PAGE EXTRACT
──────────────────────────────

I don’t think that there is any reason why the civilian authorities cannot try such a case and why such a white persons engaged in that kind of a brawl in or out of uniform should not be subjected to the military, to the civilian authority.

Potter Stewart:

Does your argument extend to people in the military service who were overseas in time of peace.

Victor Rabinowitz:

Well, I think that’s a much more difficult problem.

Potter Stewart:

Well, I think so too.

I was asking you a question.

Victor Rabinowitz:

And I’m — I would say that there is a much better argument for Court-martial jurisdiction there.

Although even there, as Your Honor may know, in many, many cases, these matters are determined — let me just interrupt one more.

I assume that what we are talking about is when you say in time of peace, we’re not talking about the United States Army as an occupying force.

We’re rather talking about American troops stationed at an air base in Germany for example or something.

There’s a difference where the army is in even though it may be technically in time of peace where the army is in this as a military —

Potter Stewart:

Well, I would suppose, there’s at least a factual if not a theoretical difference between a soldier in South Vietnam and one in London, England today for instance.

Victor Rabinowitz:

Yes and that’s right.

But where the — in most cases, I believe this matter is handled now, currently, is handled by treaty.

There is no doubt that if we look at this historically, the United States has always asserted the right to try people who commit crimes abroad by — in, well, by techniques, by message other than civilian trial and the whole in re Ross and in Schiller cases, controversy was involved in that and that also was I think affected to some extent by Covert against Reid.

I would be inclined to think and I think this is a matter of policy perhaps rather than a constitutional matter or perhaps the constitutional matter as well that under such cases, the civilian courts of the country in which the crime is committed should try the case.

But that is not this case and I really can’t explore all of these problems to there outer limits because I think that the facts do vary from time to time and as a matter of policy and as a matter of treaty law, I do think that in most cases, these persons are tried in the courts of the country in which the crime is committed.

Potter Stewart:

I should think Mr. Rabinowitz and just thinking out loud, if you will, that your argument — your constitutional argument would necessarily extend to military people overseas in time of peace who commit basically whether civilian crimes.

Victor Rabinowitz:

I think that is probably so.

Potter Stewart:

Larceny and rape and murder and theft and assault and battery against say the local civilian population or members of it.

Victor Rabinowitz:

Yes sir, if we all assume that in re Ross, it’s no longer the law, I think that is probable.

──────────────────────────────

THE DATA
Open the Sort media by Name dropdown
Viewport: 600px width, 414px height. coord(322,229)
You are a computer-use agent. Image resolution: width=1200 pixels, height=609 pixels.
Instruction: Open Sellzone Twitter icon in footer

──────────────────────────────

ABOUT THIS TASK
According to the argument transcript, how does Victor Rabinowitz believe the matter is currently handled in most cases? Please rely only on the argument transcript to answer.

ANSWER SECTION
By treaty.